** start **
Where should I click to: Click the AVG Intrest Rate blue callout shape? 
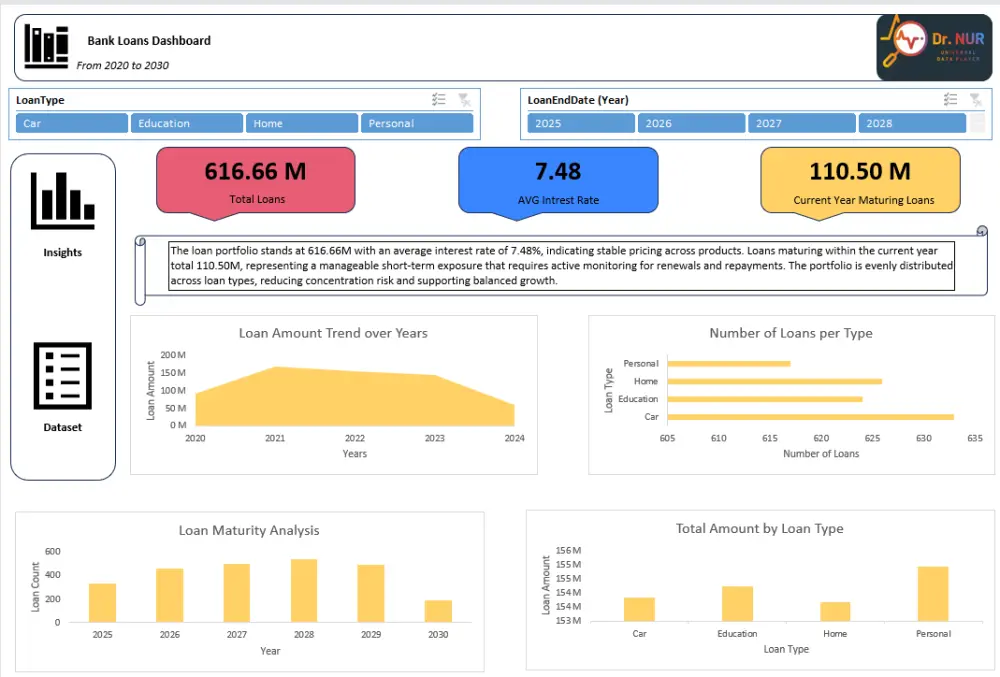(558, 182)
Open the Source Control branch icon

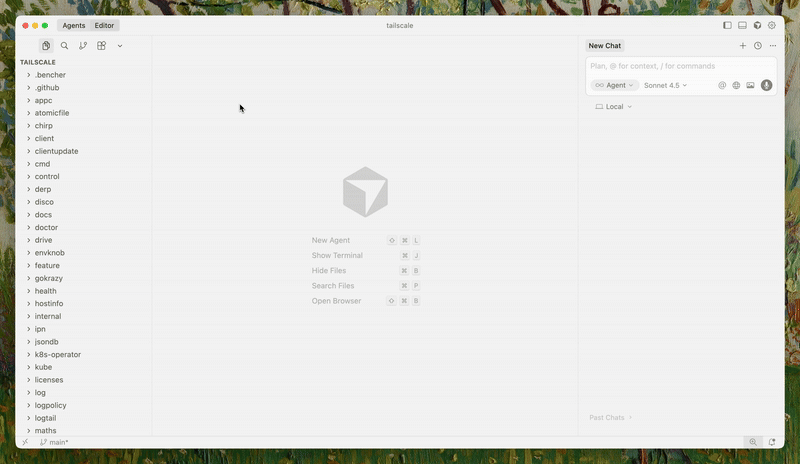pos(83,46)
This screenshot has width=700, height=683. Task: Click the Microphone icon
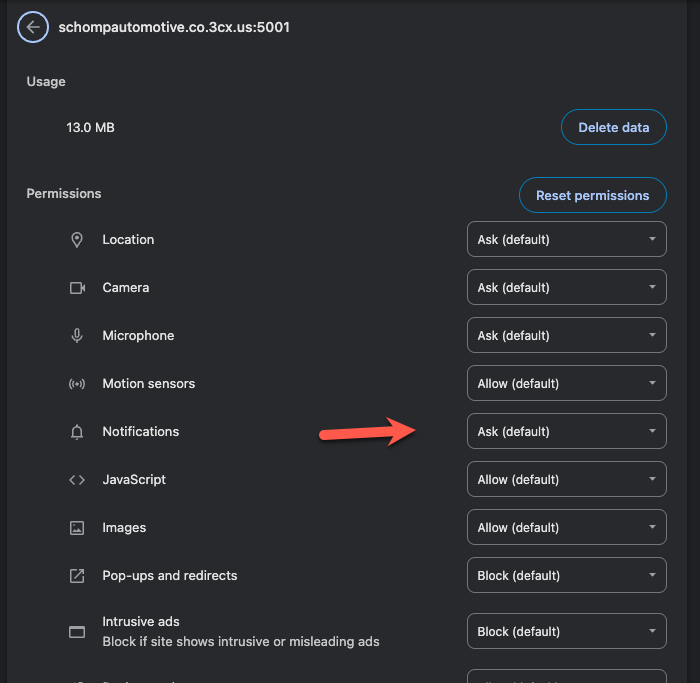tap(77, 336)
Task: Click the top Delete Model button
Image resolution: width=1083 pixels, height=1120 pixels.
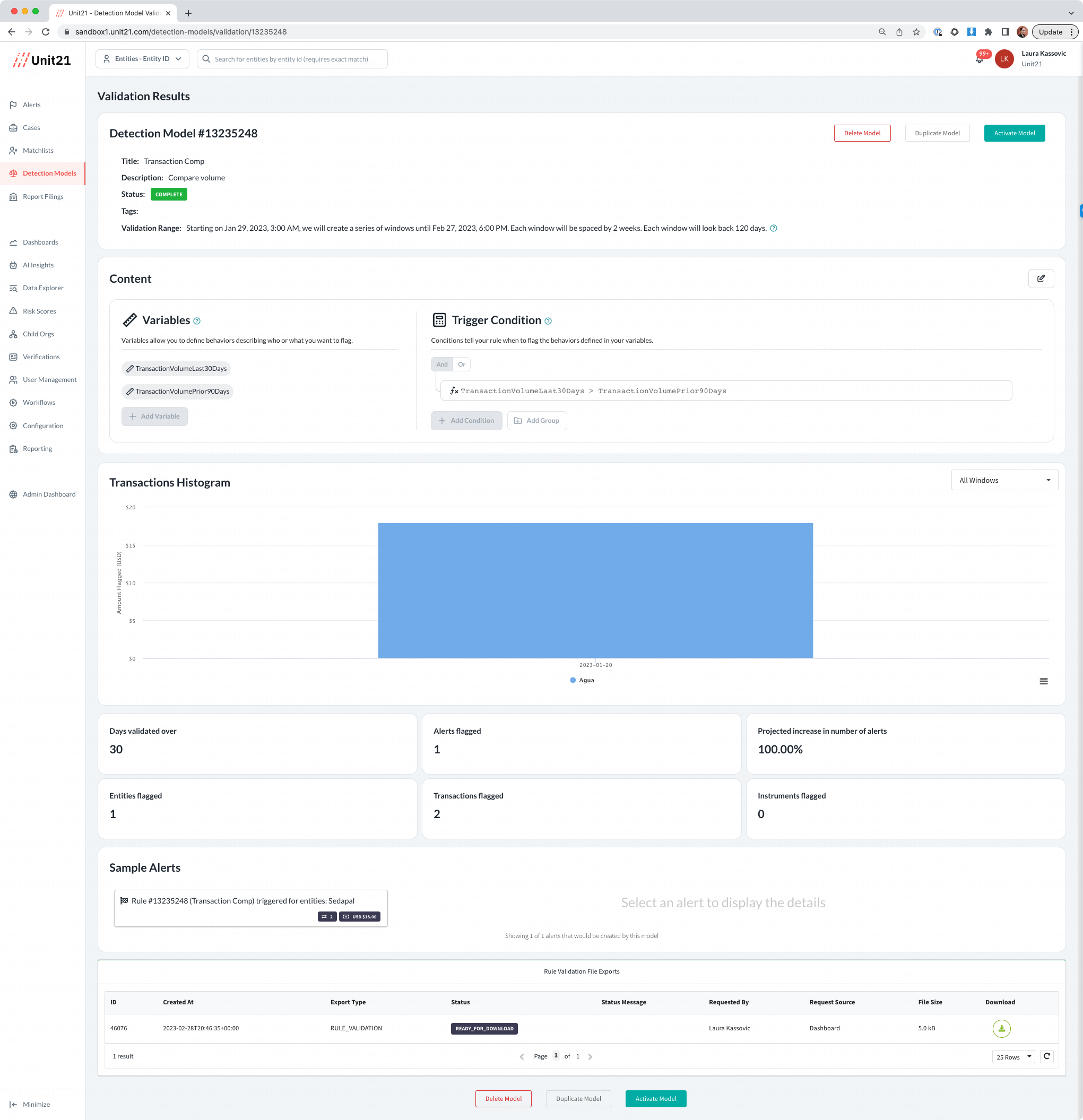Action: coord(862,133)
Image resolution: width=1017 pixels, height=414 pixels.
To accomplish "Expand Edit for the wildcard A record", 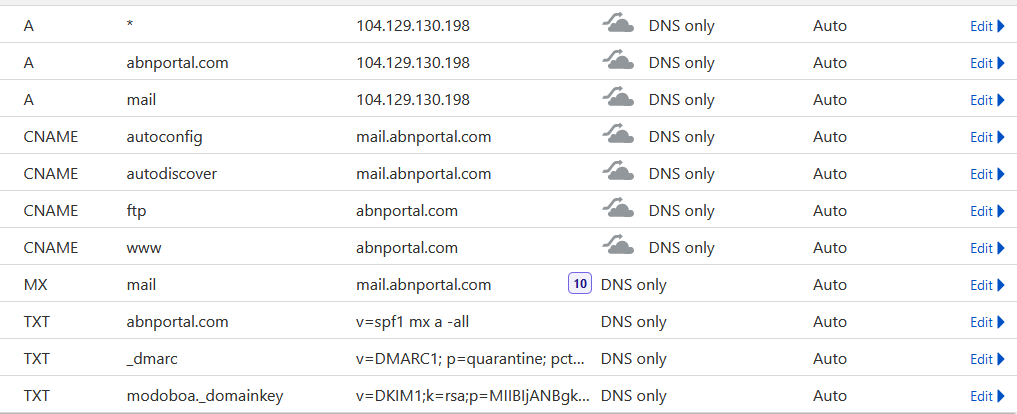I will coord(987,26).
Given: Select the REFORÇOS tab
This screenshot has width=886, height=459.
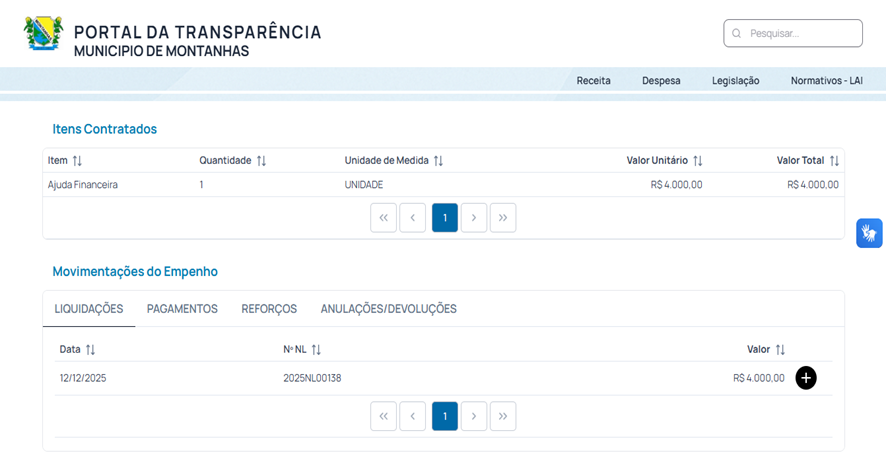Looking at the screenshot, I should 269,309.
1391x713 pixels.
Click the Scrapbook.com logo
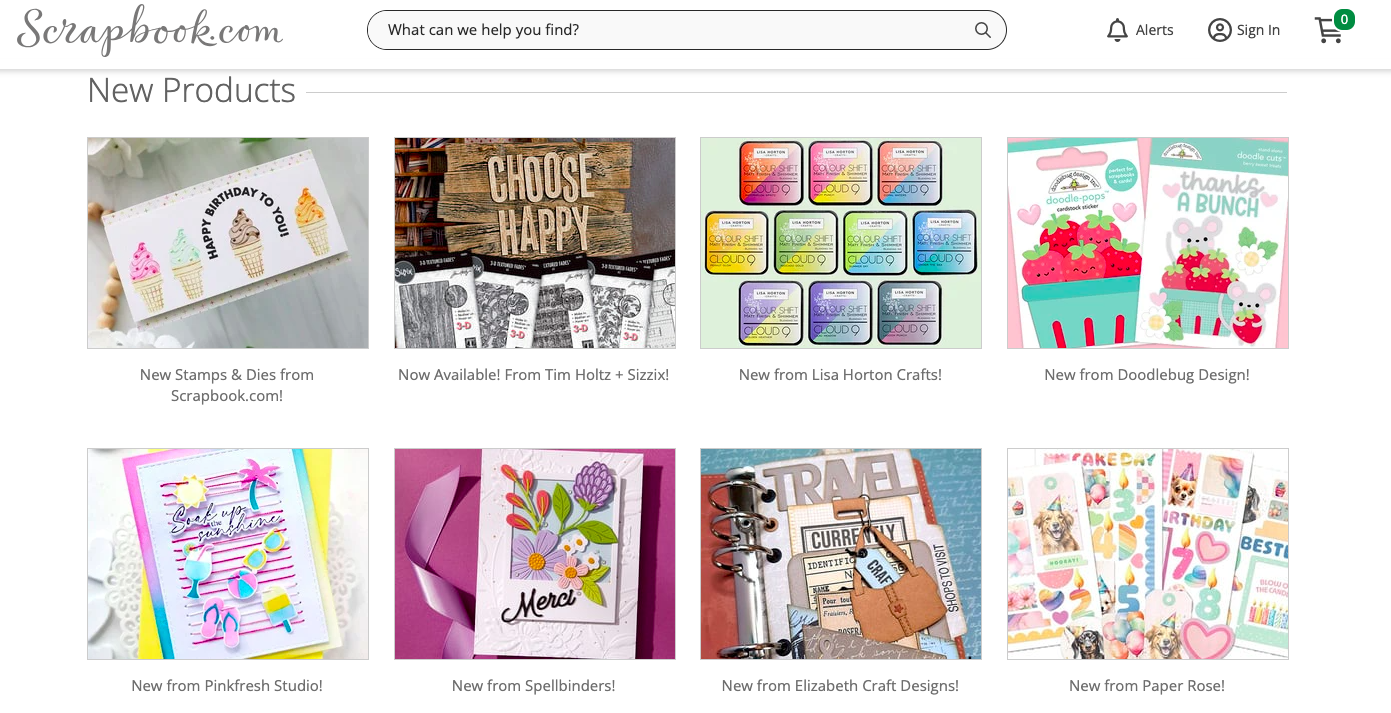150,30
** end **
WHAT THE TASK ASKS: Please pick out every line of the entries above that contains the word "icon", and copy each of those lines in full.

THE REPLY:
Open the Source Control branch icon
This screenshot has width=700, height=683. Task: Click the Microphone icon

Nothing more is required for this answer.